This post is brought to you by a voice that shakes but speaks the truth anyway, newfound confidence, the letter G, and Gwendolyn Weston.
Why? Because I spent six months – 180 days – worrying about my blog template, obsessing over fonts, and generally hiding in perfectionism. I thought if I could make everything perfect, I’d be immediately successful. I thought that if I did everything “right” I wouldn’t experience the things that other fledgling bloggers experienced.
I wish I could go back in time and introduce 2008 Sarah to Gwen Weston.
Gwen writes (and coaches) about how we Type-A types can show up for uncertainty. She writes about how failure builds confidence and how we should all learn that it’s okay to speak imperfectly. She’s a lovely, refreshing antidote to perfectionism.

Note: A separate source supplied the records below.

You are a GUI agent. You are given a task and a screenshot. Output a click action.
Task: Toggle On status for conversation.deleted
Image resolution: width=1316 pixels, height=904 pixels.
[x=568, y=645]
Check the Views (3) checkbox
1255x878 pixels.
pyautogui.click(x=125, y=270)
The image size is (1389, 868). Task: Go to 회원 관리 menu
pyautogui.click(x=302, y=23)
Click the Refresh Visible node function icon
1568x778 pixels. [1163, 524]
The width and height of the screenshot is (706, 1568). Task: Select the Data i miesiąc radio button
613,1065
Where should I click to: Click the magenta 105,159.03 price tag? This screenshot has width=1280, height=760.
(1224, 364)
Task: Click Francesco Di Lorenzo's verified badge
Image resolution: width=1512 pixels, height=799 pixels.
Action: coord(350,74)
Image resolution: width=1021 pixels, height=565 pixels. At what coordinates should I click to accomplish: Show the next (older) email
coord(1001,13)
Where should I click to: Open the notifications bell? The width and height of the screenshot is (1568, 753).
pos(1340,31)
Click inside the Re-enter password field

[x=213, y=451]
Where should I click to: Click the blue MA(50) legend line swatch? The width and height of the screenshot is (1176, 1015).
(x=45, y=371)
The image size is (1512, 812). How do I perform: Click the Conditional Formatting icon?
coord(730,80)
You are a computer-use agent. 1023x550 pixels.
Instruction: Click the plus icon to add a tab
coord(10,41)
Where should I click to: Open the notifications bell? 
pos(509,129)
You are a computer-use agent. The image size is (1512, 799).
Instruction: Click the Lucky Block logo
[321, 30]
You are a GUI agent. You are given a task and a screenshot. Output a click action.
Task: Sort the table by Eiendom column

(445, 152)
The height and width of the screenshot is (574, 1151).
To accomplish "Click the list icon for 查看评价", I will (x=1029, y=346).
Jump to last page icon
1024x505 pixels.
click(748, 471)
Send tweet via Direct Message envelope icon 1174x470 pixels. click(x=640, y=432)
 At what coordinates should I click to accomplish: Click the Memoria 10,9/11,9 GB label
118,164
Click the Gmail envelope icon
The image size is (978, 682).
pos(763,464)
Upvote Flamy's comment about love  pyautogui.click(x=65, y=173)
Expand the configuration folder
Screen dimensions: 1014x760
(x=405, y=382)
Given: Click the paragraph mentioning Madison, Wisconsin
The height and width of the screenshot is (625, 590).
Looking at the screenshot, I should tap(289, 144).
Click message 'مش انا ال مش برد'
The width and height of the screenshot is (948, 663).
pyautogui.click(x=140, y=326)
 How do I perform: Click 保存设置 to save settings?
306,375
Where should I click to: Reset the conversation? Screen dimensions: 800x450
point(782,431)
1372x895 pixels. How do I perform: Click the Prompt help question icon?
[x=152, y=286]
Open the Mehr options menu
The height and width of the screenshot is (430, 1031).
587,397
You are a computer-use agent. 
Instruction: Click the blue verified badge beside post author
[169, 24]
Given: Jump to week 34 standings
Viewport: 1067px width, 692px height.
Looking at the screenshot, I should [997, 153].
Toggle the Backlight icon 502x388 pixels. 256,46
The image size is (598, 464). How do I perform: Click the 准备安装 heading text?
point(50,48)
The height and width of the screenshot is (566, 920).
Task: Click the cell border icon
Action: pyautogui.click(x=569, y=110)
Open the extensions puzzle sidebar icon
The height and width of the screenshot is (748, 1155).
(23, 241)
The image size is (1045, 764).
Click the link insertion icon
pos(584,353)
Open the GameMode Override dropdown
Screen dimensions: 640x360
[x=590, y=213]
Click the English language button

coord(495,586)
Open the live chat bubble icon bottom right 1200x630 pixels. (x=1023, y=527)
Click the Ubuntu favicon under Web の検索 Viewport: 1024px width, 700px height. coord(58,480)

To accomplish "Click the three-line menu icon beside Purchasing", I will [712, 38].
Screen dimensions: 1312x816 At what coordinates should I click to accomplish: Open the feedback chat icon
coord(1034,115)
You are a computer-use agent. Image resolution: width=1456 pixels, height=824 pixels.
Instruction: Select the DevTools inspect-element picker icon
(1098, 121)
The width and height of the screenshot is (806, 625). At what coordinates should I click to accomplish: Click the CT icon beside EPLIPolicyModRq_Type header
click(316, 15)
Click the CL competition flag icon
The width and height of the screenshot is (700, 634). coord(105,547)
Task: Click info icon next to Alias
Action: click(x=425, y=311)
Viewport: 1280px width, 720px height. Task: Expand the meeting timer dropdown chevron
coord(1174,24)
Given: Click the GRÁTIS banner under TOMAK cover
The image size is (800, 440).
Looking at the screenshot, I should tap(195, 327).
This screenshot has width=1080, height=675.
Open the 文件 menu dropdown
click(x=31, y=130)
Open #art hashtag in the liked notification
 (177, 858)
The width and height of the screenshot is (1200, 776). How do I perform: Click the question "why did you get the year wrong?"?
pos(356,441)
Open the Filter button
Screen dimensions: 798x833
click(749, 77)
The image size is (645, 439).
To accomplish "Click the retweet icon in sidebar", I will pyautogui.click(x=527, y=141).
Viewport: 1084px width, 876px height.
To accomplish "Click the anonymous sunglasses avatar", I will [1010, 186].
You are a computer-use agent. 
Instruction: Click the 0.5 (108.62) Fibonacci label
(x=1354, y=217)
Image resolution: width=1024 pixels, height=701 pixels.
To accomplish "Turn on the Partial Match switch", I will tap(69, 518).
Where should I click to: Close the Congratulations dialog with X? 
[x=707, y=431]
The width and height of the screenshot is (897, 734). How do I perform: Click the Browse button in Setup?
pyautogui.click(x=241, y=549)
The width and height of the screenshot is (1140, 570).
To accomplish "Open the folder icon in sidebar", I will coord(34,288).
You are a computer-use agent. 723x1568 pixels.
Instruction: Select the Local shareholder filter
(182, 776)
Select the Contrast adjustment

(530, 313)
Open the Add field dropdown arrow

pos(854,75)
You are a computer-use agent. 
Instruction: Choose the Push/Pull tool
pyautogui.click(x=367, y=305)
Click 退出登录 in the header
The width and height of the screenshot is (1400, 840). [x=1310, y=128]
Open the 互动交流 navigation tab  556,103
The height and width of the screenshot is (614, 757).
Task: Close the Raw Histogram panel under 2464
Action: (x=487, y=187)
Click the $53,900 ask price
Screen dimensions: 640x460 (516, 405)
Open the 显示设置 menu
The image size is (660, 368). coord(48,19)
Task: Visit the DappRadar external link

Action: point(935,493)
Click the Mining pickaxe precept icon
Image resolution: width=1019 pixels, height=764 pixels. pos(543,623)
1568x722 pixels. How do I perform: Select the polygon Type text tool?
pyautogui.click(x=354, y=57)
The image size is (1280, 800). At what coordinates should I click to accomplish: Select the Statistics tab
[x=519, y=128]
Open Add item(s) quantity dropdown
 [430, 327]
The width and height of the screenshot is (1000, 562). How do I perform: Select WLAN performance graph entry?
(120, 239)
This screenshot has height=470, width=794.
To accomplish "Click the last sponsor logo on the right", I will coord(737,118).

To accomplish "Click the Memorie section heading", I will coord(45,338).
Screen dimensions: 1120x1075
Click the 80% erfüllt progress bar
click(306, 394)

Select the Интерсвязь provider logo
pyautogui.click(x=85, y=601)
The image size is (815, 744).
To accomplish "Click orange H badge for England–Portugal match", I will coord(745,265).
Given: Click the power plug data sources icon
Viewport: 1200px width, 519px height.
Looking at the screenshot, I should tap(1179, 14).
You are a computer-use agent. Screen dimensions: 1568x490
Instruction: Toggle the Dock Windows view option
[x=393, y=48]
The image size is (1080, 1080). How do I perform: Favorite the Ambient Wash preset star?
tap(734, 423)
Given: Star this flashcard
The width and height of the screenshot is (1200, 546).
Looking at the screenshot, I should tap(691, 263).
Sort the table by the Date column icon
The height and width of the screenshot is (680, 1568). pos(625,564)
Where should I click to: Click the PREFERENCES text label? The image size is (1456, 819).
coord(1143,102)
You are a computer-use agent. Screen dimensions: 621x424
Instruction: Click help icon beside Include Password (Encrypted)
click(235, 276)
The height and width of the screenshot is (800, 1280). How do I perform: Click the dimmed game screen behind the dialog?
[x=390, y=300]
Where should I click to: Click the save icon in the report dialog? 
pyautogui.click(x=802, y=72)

There’s that oft-quoted aphorism about shipping products from LinkedIn co-founder Reid Hoffman, “If you are not embarrassed by the first version of your product, you’ve launched too late.” I wonder if the same applies to putting yourself out there.
Because I’ve realized that I hadn’t really discovered the depths of my resilience until I put myself in uncertain and vulnerable situations. That only by giving a shaky talk at a meet-up, by hosting an event with low turnout, by releasing an app that no one used did I learn to actually believe I could move past the stumbles and failures of vulnerable situations. Counter-intuitively, it seems that failure builds confidence.